■ The data
--*--
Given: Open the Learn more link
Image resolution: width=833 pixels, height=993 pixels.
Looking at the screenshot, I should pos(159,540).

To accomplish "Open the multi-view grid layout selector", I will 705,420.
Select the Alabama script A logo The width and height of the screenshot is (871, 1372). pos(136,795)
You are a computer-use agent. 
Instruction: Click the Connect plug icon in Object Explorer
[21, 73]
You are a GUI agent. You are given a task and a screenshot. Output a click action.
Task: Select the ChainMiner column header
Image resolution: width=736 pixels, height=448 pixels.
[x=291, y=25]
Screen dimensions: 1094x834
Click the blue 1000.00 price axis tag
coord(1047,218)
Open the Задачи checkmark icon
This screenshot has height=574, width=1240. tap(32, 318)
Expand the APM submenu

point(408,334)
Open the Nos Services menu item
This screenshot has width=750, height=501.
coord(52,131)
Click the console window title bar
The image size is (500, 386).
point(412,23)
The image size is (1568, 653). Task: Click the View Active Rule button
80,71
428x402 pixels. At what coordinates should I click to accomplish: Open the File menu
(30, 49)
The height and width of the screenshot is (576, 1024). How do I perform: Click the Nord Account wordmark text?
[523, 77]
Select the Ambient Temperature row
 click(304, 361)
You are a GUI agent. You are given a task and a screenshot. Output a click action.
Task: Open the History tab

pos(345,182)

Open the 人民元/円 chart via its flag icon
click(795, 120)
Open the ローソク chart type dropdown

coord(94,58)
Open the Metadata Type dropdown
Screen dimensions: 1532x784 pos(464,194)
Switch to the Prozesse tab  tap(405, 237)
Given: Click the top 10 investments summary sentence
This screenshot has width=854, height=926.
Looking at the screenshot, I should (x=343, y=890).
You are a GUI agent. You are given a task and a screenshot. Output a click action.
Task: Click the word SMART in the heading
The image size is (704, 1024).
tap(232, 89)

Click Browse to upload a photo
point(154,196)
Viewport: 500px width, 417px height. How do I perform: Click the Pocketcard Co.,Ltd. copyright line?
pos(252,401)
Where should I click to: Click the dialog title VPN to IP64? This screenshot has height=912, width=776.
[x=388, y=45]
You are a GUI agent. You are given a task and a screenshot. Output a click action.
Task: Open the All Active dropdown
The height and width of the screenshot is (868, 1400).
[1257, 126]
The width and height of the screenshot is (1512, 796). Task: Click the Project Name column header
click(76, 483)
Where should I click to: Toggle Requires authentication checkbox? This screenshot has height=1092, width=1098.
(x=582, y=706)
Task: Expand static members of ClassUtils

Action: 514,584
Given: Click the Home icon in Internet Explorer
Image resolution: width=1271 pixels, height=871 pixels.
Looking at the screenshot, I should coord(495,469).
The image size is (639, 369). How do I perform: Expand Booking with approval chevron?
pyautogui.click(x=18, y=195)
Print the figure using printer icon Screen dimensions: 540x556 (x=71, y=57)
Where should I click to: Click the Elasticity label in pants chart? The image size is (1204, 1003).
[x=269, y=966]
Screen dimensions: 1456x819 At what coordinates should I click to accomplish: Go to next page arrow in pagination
--*--
■ Exercise goal
Reprint the complete listing exactly.

■ Task answer
Given: Open the Learn more link
Image resolution: width=833 pixels, height=993 pixels.
Looking at the screenshot, I should pos(159,540).

To accomplish "Open the multi-view grid layout selector", I will 705,420.
Select the Alabama script A logo The width and height of the screenshot is (871, 1372). pos(136,795)
You are a computer-use agent. 
Instruction: Click the Connect plug icon in Object Explorer
[21, 73]
You are a GUI agent. You are given a task and a screenshot. Output a click action.
Task: Select the ChainMiner column header
Image resolution: width=736 pixels, height=448 pixels.
[x=291, y=25]
Screen dimensions: 1094x834
Click the blue 1000.00 price axis tag
coord(1047,218)
Open the Задачи checkmark icon
This screenshot has height=574, width=1240. tap(32, 318)
Expand the APM submenu

point(408,334)
Open the Nos Services menu item
This screenshot has width=750, height=501.
coord(52,131)
Click the console window title bar
The image size is (500, 386).
point(412,23)
The image size is (1568, 653). Task: Click the View Active Rule button
80,71
428x402 pixels. At what coordinates should I click to accomplish: Open the File menu
(30, 49)
The height and width of the screenshot is (576, 1024). How do I perform: Click the Nord Account wordmark text?
[523, 77]
Select the Ambient Temperature row
 click(304, 361)
You are a GUI agent. You are given a task and a screenshot. Output a click action.
Task: Open the History tab

pos(345,182)

Open the 人民元/円 chart via its flag icon
click(795, 120)
Open the ローソク chart type dropdown

coord(94,58)
Open the Metadata Type dropdown
Screen dimensions: 1532x784 pos(464,194)
Switch to the Prozesse tab  tap(405, 237)
Given: Click the top 10 investments summary sentence
This screenshot has width=854, height=926.
Looking at the screenshot, I should (x=343, y=890).
You are a GUI agent. You are given a task and a screenshot. Output a click action.
Task: Click the word SMART in the heading
The image size is (704, 1024).
tap(232, 89)

Click Browse to upload a photo
point(154,196)
Viewport: 500px width, 417px height. How do I perform: Click the Pocketcard Co.,Ltd. copyright line?
pos(252,401)
Where should I click to: Click the dialog title VPN to IP64? This screenshot has height=912, width=776.
[x=388, y=45]
You are a GUI agent. You are given a task and a screenshot. Output a click action.
Task: Open the All Active dropdown
The height and width of the screenshot is (868, 1400).
[1257, 126]
The width and height of the screenshot is (1512, 796). Task: Click the Project Name column header
click(76, 483)
Where should I click to: Toggle Requires authentication checkbox? This screenshot has height=1092, width=1098.
(x=582, y=706)
Task: Expand static members of ClassUtils

Action: 514,584
Given: Click the Home icon in Internet Explorer
Image resolution: width=1271 pixels, height=871 pixels.
Looking at the screenshot, I should coord(495,469).
The image size is (639, 369). How do I perform: Expand Booking with approval chevron?
pyautogui.click(x=18, y=195)
Print the figure using printer icon Screen dimensions: 540x556 (x=71, y=57)
Where should I click to: Click the Elasticity label in pants chart? The image size is (1204, 1003).
[x=269, y=966]
Screen dimensions: 1456x819 At what coordinates should I click to accomplish: Go to next page arrow in pagination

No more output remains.